The dominant mode rejection algorithm based on rapid subspace decomposition

  • 摘要: 主模式抑制(dominant mode rejection, DMR)波束形成器具有对弱目标检测能力好、需要快拍数少、收敛速度快等优点,被广泛应用到阵列信号处理当中。DMR算法计算量主要在于对数据协方差矩阵的特征分解,当阵元数增加时,运算量会急剧增加。此外,主模式子空间维度参量也会影响算法的性能。针对运算量增大和主模式子空间维度估计这两个问题,从Krylov子空间的角度出发,利用Lanczos型迭代和随机逼近的概念,可以实现主模式子空间的快速分解,同时在Lanczos递推过程中能够对主模式空间维数进行检验估计。所提方法显著降低了算法的运算量,同时还可以准确估计主模式空间的维数,提高算法性能。

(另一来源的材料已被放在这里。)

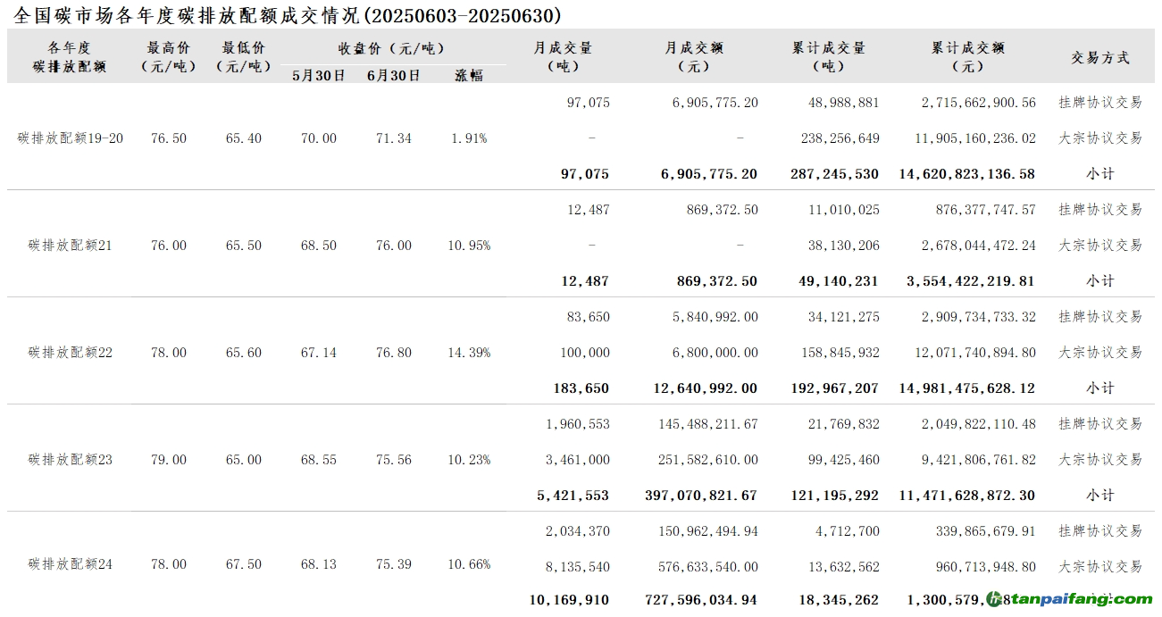This screenshot has height=617, width=1162.
Task: Click the 6月30日 sub-header
Action: pos(394,76)
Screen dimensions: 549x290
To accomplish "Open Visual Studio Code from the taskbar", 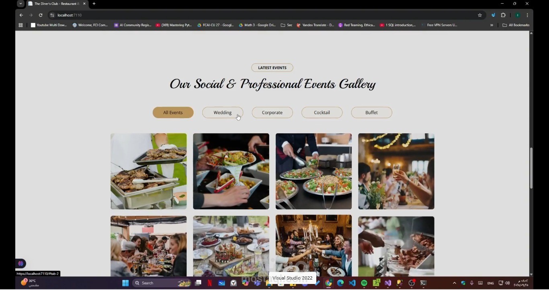I will pyautogui.click(x=352, y=283).
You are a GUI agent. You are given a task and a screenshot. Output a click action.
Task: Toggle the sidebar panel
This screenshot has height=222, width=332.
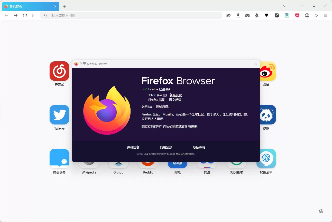click(34, 15)
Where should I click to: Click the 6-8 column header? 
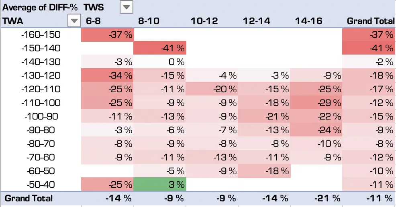94,21
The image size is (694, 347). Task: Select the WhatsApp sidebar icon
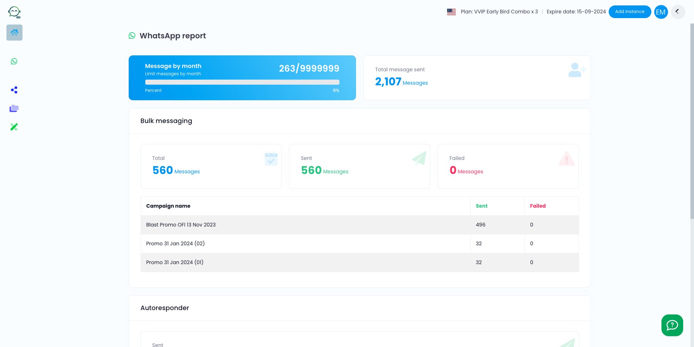coord(14,62)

文章通过仿真及试验数据分析验证了所提算法的有效性。

     

    Abstract: The dominant mode rejection (DMR) beamformer is widely used in array signal processing because of its good ability to detect weak targets, few snapshots needed, and fast convergence speed. The computation of the DMR algorithm mainly lies in the feature decomposition of the covariance matrix of the data. As the number of elements increases, the computational will increase sharply. In addition, the setting of dimension parameters for the dominant mode subspace can also affect the performance of the algorithm. Starting from the perspective of Krylov subspace and utilizing the concepts of Lanczos type iteration and random approximation, the fast decomposition of the main mode subspace can be achieved to address the issues of increased computational complexity and dimension estimation of the main mode subspace. At the same time, the dimension of the main mode space can be verified and estimated during the Lanczos recursion process. The proposed method significantly reduces the computation of the algorithm, while also accurately estimating the dimensionality of the main mode space to improve algorithm performance. The effectiveness of the proposed algorithm is verified by simulation and experimental data analysis in this paper.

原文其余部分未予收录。